"Ey iman edenler! Kendinizi ve ailenizi, yakıtı insanlar ve taşlar olan ateşten koruyun…"
(Tahrim Suresi, 6. Ayet)
Bu ayet bir tavsiye değil, açık bir emirdir. Bir hatırlatma değil, ağır bir sorumluluktur.
Ve bugün bu emrin karşısında dürüst olalım:
Biz ailemizi ateşten koruyamadık.
Çocuklarımızı iyi okullara gönderdik ama iyi insan olmayı öğretemedik.
Evlerimizi eşyayla doldurduk ama imanla dolduramadık.
Gelecek kaygısıyla koşturduk, fakat ahiret kaygısını ihmal ettik.
Kur'an'a göre aile sadece aynı çatı altında yaşamak değildir; aile, imanın ilk sığınağıdır. O sığınak yıkıldığında toplum da çöker, nesiller de savrulur.
Peygamber Efendimiz (s.a.v) şöyle buyurur:
"Hepiniz çobansınız ve hepiniz güttüklerinizden sorumlusunuz. Erkek ailesinden, kadın evinden sorumludur."
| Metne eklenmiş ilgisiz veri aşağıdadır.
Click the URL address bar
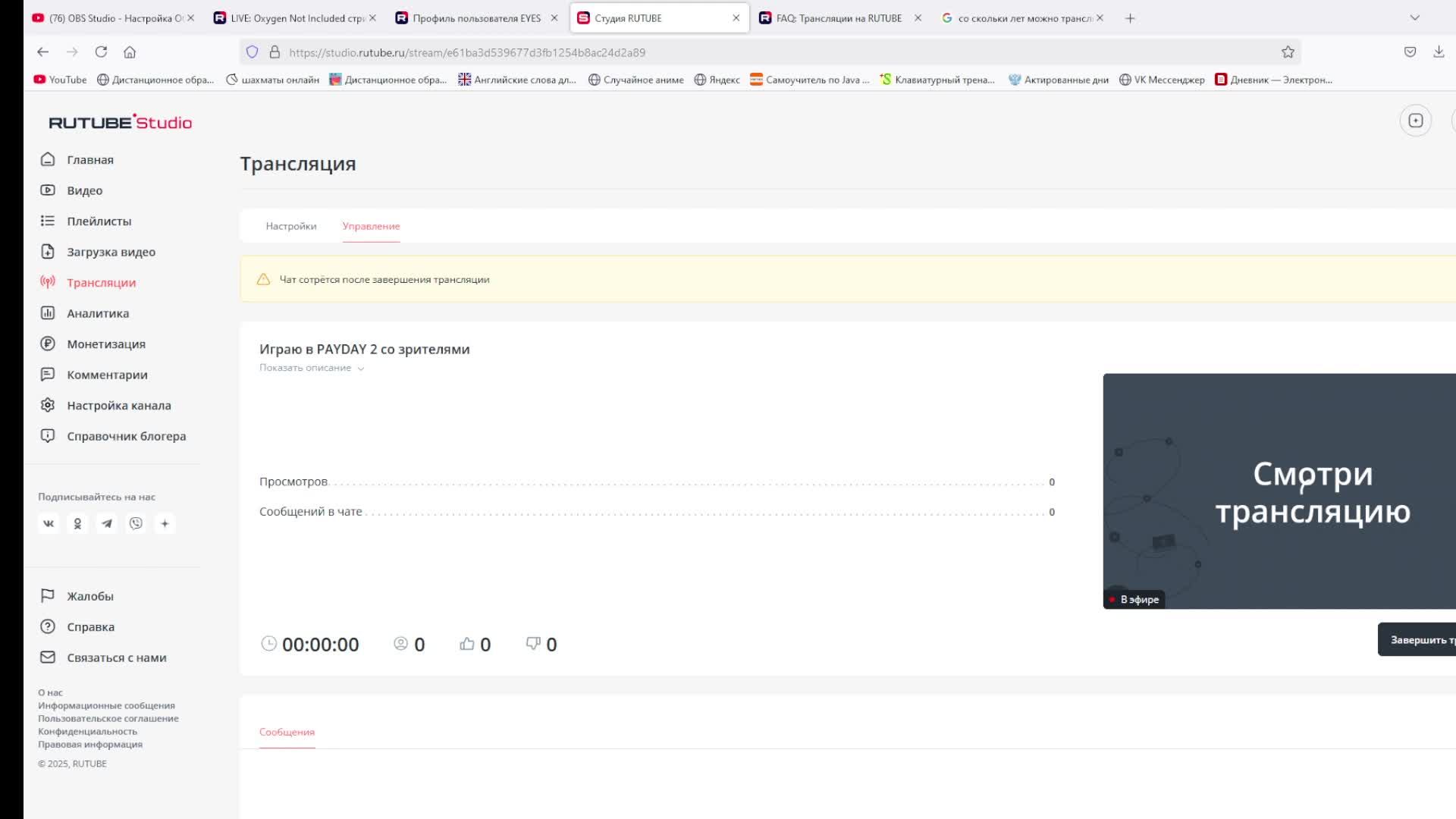 pos(758,52)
(Buhari, Ahkâm 1; Müslim, İmare 20)
Peki biz nasıl bir çobanlık yaptık
Telefonların çocuklarımızı esir almasına seyirci kalarak mı
"Zaman değişti" diyerek haramı sıradanlaştırarak mı
Namazı, edebi, hayâyı "büyüyünce öğrenir" diyerek erteleyerek mi
Bugün evlerimizde Kur'an sesi azaldı, ama ekranların gürültüsü çoğaldı.
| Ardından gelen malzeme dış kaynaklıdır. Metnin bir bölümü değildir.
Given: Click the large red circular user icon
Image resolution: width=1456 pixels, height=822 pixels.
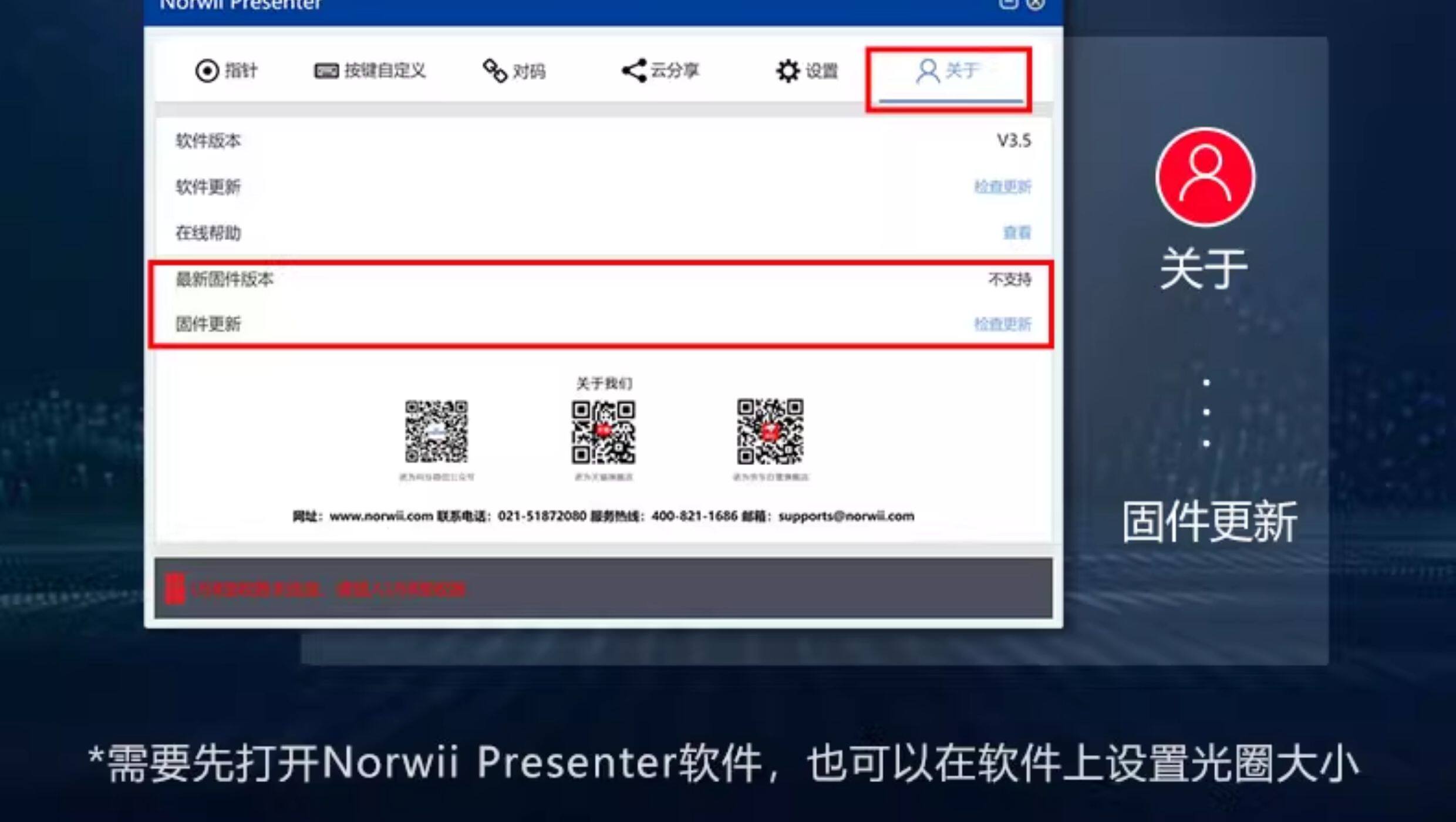Looking at the screenshot, I should (x=1205, y=177).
Sofralarımız kalabalık ama bereketsiz.
Çocuklarımız bizi değil, dizileri ve sosyal medyayı örnek alıyor.
Oysa Kur'an uyarıyor:
"Mallarınız da çocuklarınız da sizi Allah'ı anmaktan alıkoymasın. Bunu yapanlar mutlaka hüsrana uğramışlardır."
(Münafikun Suresi, 9. Ayet)
Ama biz ne yaptık
Evlatlarımızı Allah'a yaklaştıracak yerde, dünyaya teslim ettik.
"İyi bir kul ol" demekten çok, "iyi bir meslek sahibi ol" dedik.
Sonra ahlaki çöküş karşısında şaşkınlığa düştük.